At the start of every construction project you sign a stack of papers that will dictate your success or failure on the project: the construction contract.  The contract may be short and sweet, or it may be a mountain of paperwork that not only includes its own provisions but also cites provisions in other paperwork stacks.

Construction contracts are historically confusing documents and they contain a bunch of popular provisions with confusing interpretations like pay when paid clauses, indemnity provisions, claim notice requirements, and more. Plus, the provision may mean one thing under one state law and something completely different under another state’s law.

What can you do?

Get An Attorney To Review Every Contract

Last year, Seth Smiley wrote an article on our blog suggesting that with construction contracts you should “pay now to save later.” The point of this title and article simply underscored the importance of spending a little time with the contract language at the very start of the projects.

Perhaps your company actually pays money for an attorney to review the contract, or maybe they pay by putting in some quality time to review the document themselves. Whatever the case, it’s important to give construction contracts serious review before starting to work underneath it.

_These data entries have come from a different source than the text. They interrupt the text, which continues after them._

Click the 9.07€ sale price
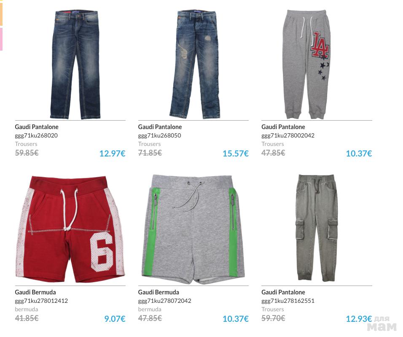pos(115,319)
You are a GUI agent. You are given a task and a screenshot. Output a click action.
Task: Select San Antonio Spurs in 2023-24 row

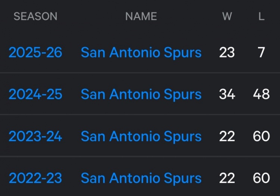tap(141, 136)
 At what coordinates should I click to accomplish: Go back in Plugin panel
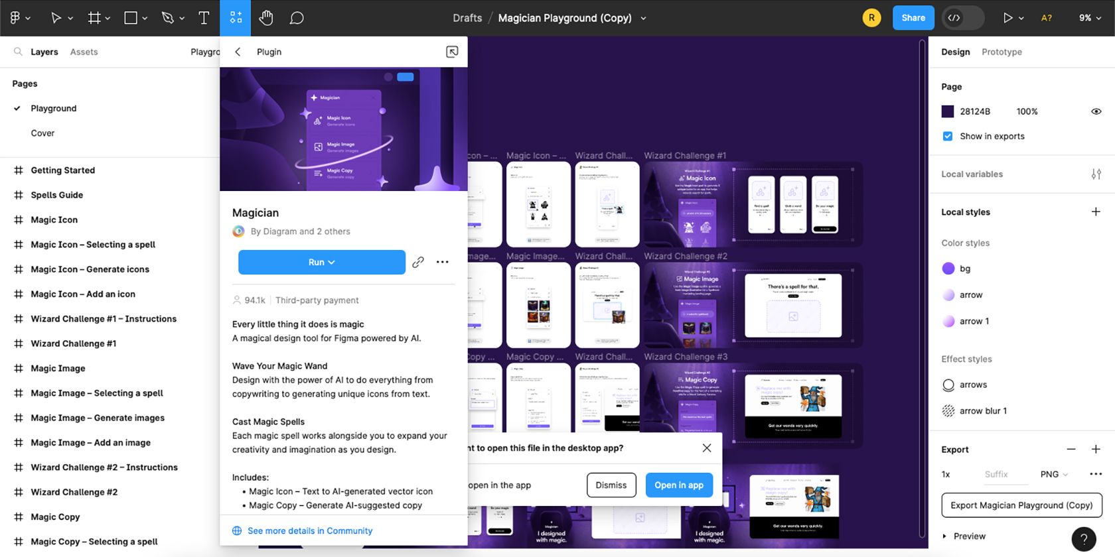click(238, 52)
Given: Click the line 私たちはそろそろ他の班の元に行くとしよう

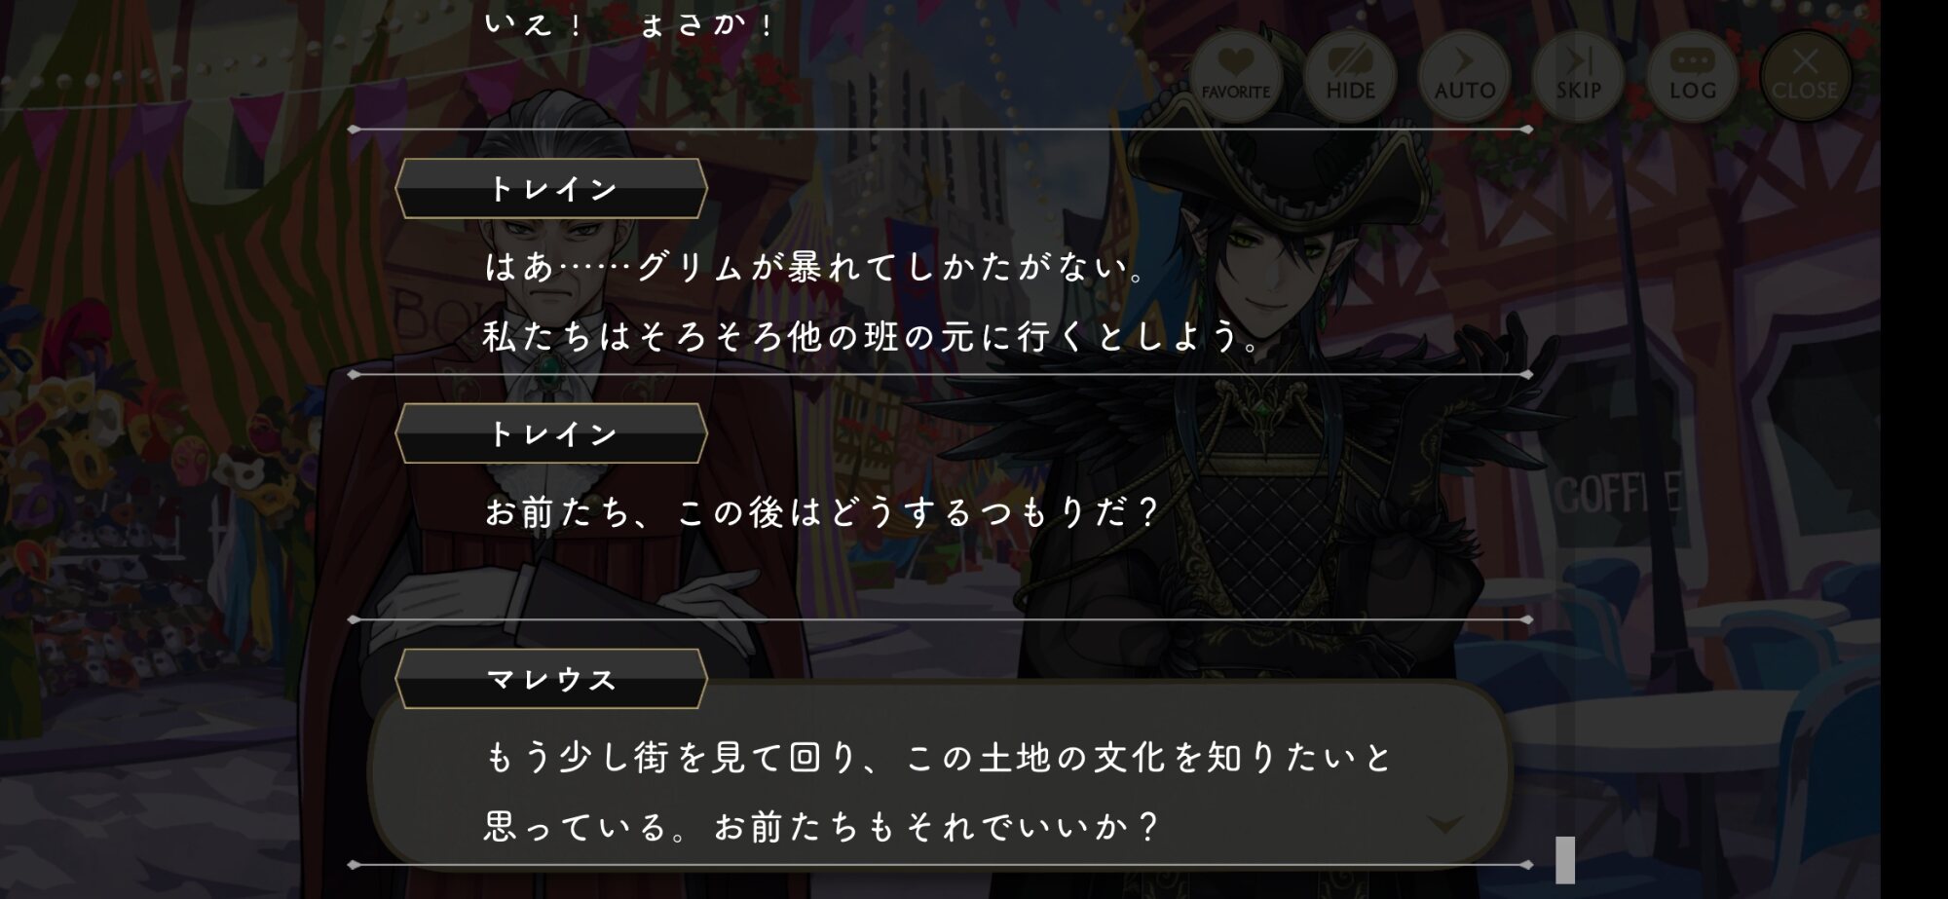Looking at the screenshot, I should point(874,337).
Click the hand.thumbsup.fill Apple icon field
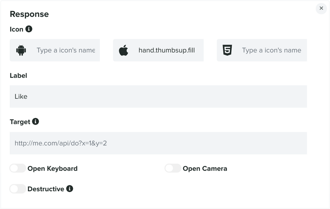 pyautogui.click(x=167, y=50)
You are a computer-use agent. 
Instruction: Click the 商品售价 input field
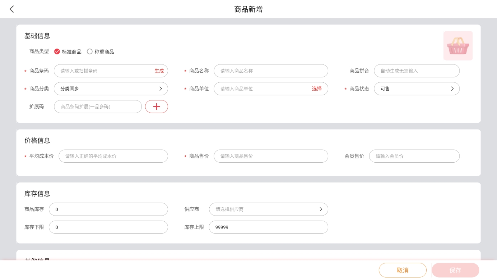click(x=270, y=156)
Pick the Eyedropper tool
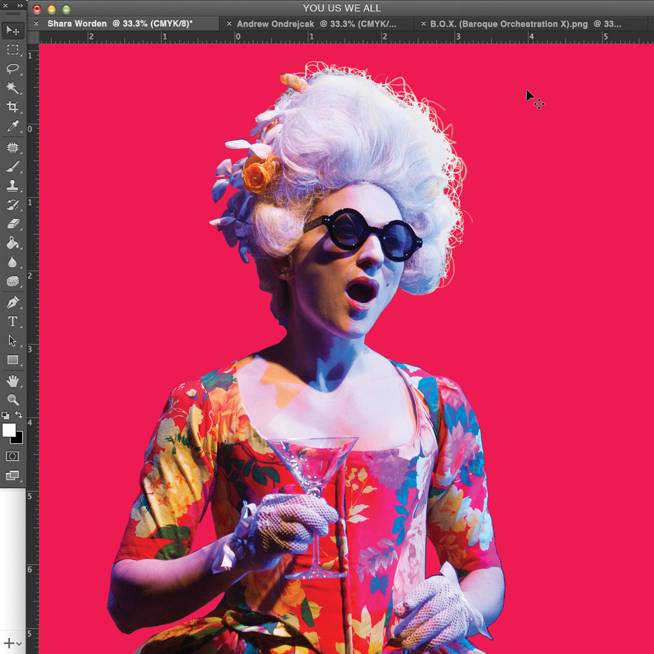 (13, 126)
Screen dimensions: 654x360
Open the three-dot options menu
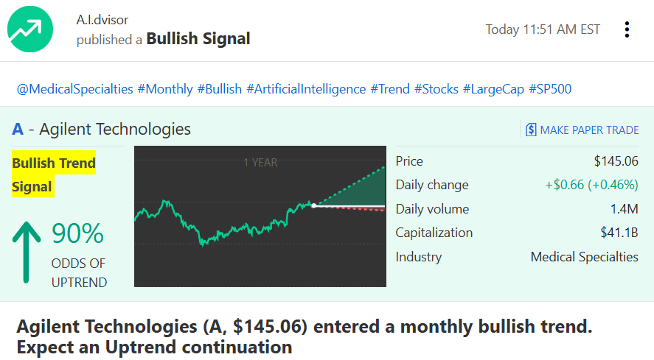click(x=627, y=29)
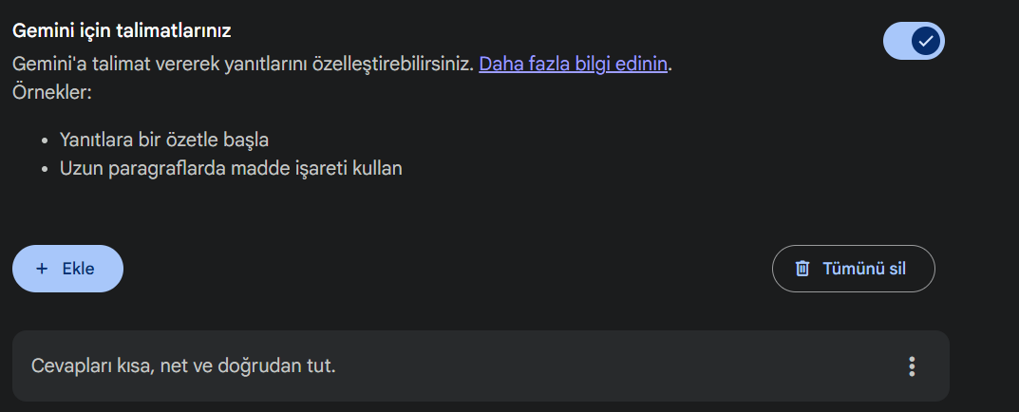This screenshot has width=1019, height=412.
Task: Select the "Cevapları kısa, net ve doğrudan tut." instruction
Action: coord(183,365)
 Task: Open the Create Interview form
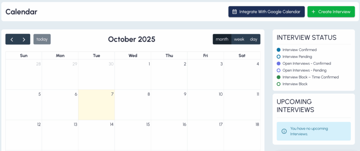coord(331,12)

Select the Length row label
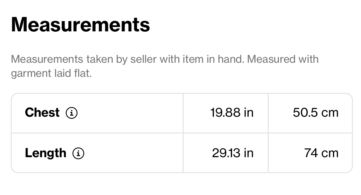point(46,153)
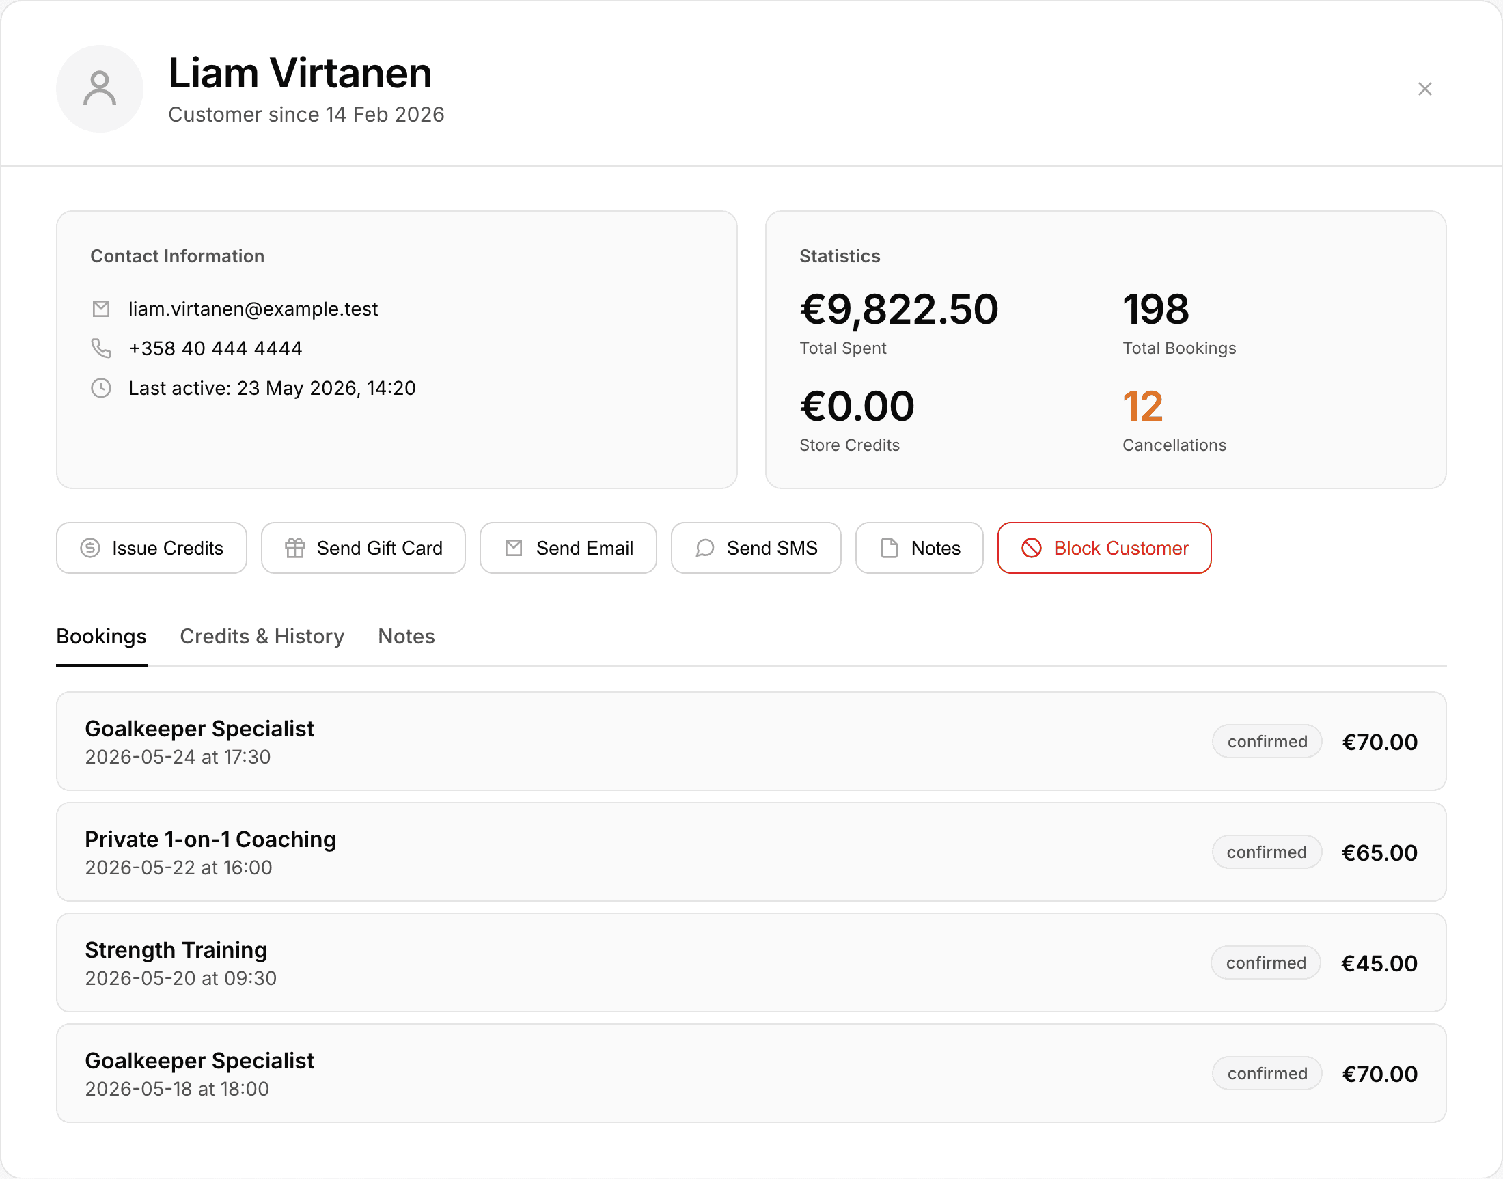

Having an attorney review your construction contract does not need to be complicated. In fact, here at Wolfe Law Group, we offer a flat fee for contract review services. Provide the contract documents to us, and we’ll turn around a review in a day or two. The review will include an opinion letter that sets forth two major things:

  • Provisions that should be concerning and perhaps changed (i.e. Alerts)
  • Provisions that require you to perform certain actions during the course of the project (i.e. Notification Lists)
  • Answers to any specific questions you may have

Having an attorney review your contract at the onset of a project will give your company peace of mind about their duties under the terms, and will help your company avoid bad situations.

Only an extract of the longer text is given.